» WHAT TO WORK ON
What is needed is an exact copy of every entry below.

☆ ☆ ☆ ☆

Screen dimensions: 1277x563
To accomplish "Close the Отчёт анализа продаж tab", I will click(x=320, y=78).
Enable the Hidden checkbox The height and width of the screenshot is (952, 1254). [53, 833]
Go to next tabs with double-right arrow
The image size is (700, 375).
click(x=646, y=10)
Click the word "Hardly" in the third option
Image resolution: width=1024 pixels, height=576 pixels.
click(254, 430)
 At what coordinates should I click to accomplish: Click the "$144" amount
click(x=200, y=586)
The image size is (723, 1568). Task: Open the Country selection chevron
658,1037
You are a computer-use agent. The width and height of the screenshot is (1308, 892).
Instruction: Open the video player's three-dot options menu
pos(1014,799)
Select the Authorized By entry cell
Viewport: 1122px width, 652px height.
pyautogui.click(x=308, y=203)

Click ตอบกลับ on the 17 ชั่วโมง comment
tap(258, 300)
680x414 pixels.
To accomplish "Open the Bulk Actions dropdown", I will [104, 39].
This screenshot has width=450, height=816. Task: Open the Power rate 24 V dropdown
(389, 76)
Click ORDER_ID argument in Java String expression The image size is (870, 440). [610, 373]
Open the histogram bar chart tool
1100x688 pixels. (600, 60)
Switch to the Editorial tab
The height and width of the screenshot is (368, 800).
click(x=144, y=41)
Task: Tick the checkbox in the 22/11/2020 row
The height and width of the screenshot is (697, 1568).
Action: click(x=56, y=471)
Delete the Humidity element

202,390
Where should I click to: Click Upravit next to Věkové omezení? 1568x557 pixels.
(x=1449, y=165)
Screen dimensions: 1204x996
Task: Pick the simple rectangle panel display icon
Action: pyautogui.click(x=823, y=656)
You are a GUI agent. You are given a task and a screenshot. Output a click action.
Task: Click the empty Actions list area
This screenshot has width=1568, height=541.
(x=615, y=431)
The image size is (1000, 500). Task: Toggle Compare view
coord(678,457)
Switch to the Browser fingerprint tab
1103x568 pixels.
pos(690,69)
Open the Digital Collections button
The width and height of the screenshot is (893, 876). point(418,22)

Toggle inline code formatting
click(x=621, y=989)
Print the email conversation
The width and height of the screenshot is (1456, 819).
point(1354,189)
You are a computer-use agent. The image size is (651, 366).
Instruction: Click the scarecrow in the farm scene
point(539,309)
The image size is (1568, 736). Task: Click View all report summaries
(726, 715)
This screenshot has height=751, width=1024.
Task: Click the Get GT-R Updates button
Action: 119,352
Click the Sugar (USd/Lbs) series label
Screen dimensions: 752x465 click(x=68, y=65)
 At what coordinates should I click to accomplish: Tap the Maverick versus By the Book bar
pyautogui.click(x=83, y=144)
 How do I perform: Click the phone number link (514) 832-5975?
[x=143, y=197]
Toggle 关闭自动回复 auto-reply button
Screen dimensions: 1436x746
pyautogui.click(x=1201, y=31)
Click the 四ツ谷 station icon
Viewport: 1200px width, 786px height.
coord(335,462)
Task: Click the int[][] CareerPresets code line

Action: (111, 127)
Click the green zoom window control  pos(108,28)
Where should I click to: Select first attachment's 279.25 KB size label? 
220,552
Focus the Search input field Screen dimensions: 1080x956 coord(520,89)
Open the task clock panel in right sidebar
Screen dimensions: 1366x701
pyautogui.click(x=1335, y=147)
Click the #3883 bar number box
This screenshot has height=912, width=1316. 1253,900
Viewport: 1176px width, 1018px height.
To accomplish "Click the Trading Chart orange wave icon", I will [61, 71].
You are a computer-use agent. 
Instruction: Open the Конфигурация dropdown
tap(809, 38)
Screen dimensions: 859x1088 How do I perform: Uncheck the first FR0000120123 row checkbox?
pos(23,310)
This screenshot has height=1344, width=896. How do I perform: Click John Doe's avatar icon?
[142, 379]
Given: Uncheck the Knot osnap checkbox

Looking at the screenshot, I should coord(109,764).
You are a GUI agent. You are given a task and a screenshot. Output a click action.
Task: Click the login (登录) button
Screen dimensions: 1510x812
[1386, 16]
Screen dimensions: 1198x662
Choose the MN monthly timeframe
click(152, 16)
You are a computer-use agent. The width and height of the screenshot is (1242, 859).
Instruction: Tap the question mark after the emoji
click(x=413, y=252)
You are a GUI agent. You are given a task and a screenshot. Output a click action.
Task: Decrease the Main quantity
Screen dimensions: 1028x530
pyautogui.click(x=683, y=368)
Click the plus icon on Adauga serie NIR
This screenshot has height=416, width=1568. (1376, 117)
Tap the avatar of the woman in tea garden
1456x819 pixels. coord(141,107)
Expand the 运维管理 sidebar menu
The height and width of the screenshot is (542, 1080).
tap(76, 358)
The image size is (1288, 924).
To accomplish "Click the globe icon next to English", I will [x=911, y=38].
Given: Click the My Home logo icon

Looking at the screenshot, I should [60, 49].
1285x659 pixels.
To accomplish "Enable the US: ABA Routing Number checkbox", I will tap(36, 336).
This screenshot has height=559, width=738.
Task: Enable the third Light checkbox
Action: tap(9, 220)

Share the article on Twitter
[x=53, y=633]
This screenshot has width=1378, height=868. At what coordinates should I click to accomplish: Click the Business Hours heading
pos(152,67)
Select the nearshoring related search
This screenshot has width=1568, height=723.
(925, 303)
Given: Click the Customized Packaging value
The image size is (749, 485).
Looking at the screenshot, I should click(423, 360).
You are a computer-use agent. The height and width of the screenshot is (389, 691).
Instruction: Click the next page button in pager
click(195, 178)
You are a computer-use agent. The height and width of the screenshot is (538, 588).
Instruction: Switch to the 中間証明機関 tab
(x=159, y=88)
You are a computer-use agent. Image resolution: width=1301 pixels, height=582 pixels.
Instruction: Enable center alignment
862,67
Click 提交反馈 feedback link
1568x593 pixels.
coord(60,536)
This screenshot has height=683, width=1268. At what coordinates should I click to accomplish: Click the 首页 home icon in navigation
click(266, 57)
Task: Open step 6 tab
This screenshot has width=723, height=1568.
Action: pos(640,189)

☆ ☆ ☆ ☆

» RESULT
Screen dimensions: 1277x563
To accomplish "Close the Отчёт анализа продаж tab", I will click(x=320, y=78).
Enable the Hidden checkbox The height and width of the screenshot is (952, 1254). [53, 833]
Go to next tabs with double-right arrow
The image size is (700, 375).
click(x=646, y=10)
Click the word "Hardly" in the third option
Image resolution: width=1024 pixels, height=576 pixels.
click(254, 430)
 At what coordinates should I click to accomplish: Click the "$144" amount
click(x=200, y=586)
The image size is (723, 1568). Task: Open the Country selection chevron
658,1037
You are a computer-use agent. The width and height of the screenshot is (1308, 892).
Instruction: Open the video player's three-dot options menu
pos(1014,799)
Select the Authorized By entry cell
Viewport: 1122px width, 652px height.
pyautogui.click(x=308, y=203)

Click ตอบกลับ on the 17 ชั่วโมง comment
tap(258, 300)
680x414 pixels.
To accomplish "Open the Bulk Actions dropdown", I will [104, 39].
This screenshot has width=450, height=816. Task: Open the Power rate 24 V dropdown
(389, 76)
Click ORDER_ID argument in Java String expression The image size is (870, 440). [610, 373]
Open the histogram bar chart tool
1100x688 pixels. (600, 60)
Switch to the Editorial tab
The height and width of the screenshot is (368, 800).
click(x=144, y=41)
Task: Tick the checkbox in the 22/11/2020 row
The height and width of the screenshot is (697, 1568).
Action: click(x=56, y=471)
Delete the Humidity element

202,390
Where should I click to: Click Upravit next to Věkové omezení? 1568x557 pixels.
(x=1449, y=165)
Screen dimensions: 1204x996
Task: Pick the simple rectangle panel display icon
Action: pyautogui.click(x=823, y=656)
You are a GUI agent. You are given a task and a screenshot. Output a click action.
Task: Click the empty Actions list area
This screenshot has width=1568, height=541.
(x=615, y=431)
The image size is (1000, 500). Task: Toggle Compare view
coord(678,457)
Switch to the Browser fingerprint tab
1103x568 pixels.
pos(690,69)
Open the Digital Collections button
The width and height of the screenshot is (893, 876). point(418,22)

Toggle inline code formatting
click(x=621, y=989)
Print the email conversation
The width and height of the screenshot is (1456, 819).
point(1354,189)
You are a computer-use agent. The image size is (651, 366).
Instruction: Click the scarecrow in the farm scene
point(539,309)
The image size is (1568, 736). Task: Click View all report summaries
(726, 715)
This screenshot has height=751, width=1024.
Task: Click the Get GT-R Updates button
Action: 119,352
Click the Sugar (USd/Lbs) series label
Screen dimensions: 752x465 click(x=68, y=65)
 At what coordinates should I click to accomplish: Tap the Maverick versus By the Book bar
pyautogui.click(x=83, y=144)
 How do I perform: Click the phone number link (514) 832-5975?
[x=143, y=197]
Toggle 关闭自动回复 auto-reply button
Screen dimensions: 1436x746
pyautogui.click(x=1201, y=31)
Click the 四ツ谷 station icon
Viewport: 1200px width, 786px height.
coord(335,462)
Task: Click the int[][] CareerPresets code line

Action: (111, 127)
Click the green zoom window control  pos(108,28)
Where should I click to: Select first attachment's 279.25 KB size label? 
220,552
Focus the Search input field Screen dimensions: 1080x956 coord(520,89)
Open the task clock panel in right sidebar
Screen dimensions: 1366x701
pyautogui.click(x=1335, y=147)
Click the #3883 bar number box
This screenshot has height=912, width=1316. 1253,900
Viewport: 1176px width, 1018px height.
To accomplish "Click the Trading Chart orange wave icon", I will [61, 71].
You are a computer-use agent. 
Instruction: Open the Конфигурация dropdown
tap(809, 38)
Screen dimensions: 859x1088 How do I perform: Uncheck the first FR0000120123 row checkbox?
pos(23,310)
This screenshot has height=1344, width=896. How do I perform: Click John Doe's avatar icon?
[142, 379]
Given: Uncheck the Knot osnap checkbox

Looking at the screenshot, I should coord(109,764).
You are a GUI agent. You are given a task and a screenshot. Output a click action.
Task: Click the login (登录) button
Screen dimensions: 1510x812
[1386, 16]
Screen dimensions: 1198x662
Choose the MN monthly timeframe
click(152, 16)
You are a computer-use agent. The width and height of the screenshot is (1242, 859).
Instruction: Tap the question mark after the emoji
click(x=413, y=252)
You are a GUI agent. You are given a task and a screenshot. Output a click action.
Task: Decrease the Main quantity
Screen dimensions: 1028x530
pyautogui.click(x=683, y=368)
Click the plus icon on Adauga serie NIR
This screenshot has height=416, width=1568. (1376, 117)
Tap the avatar of the woman in tea garden
1456x819 pixels. coord(141,107)
Expand the 运维管理 sidebar menu
The height and width of the screenshot is (542, 1080).
tap(76, 358)
The image size is (1288, 924).
To accomplish "Click the globe icon next to English", I will [x=911, y=38].
Given: Click the My Home logo icon

Looking at the screenshot, I should [60, 49].
1285x659 pixels.
To accomplish "Enable the US: ABA Routing Number checkbox", I will tap(36, 336).
This screenshot has height=559, width=738.
Task: Enable the third Light checkbox
Action: tap(9, 220)

Share the article on Twitter
[x=53, y=633]
This screenshot has width=1378, height=868. At what coordinates should I click to accomplish: Click the Business Hours heading
pos(152,67)
Select the nearshoring related search
This screenshot has width=1568, height=723.
(925, 303)
Given: Click the Customized Packaging value
The image size is (749, 485).
Looking at the screenshot, I should click(423, 360).
You are a computer-use agent. The height and width of the screenshot is (389, 691).
Instruction: Click the next page button in pager
click(195, 178)
You are a computer-use agent. The height and width of the screenshot is (538, 588).
Instruction: Switch to the 中間証明機関 tab
(x=159, y=88)
You are a computer-use agent. Image resolution: width=1301 pixels, height=582 pixels.
Instruction: Enable center alignment
862,67
Click 提交反馈 feedback link
1568x593 pixels.
coord(60,536)
This screenshot has height=683, width=1268. At what coordinates should I click to accomplish: Click the 首页 home icon in navigation
click(266, 57)
Task: Open step 6 tab
This screenshot has width=723, height=1568.
Action: pos(640,189)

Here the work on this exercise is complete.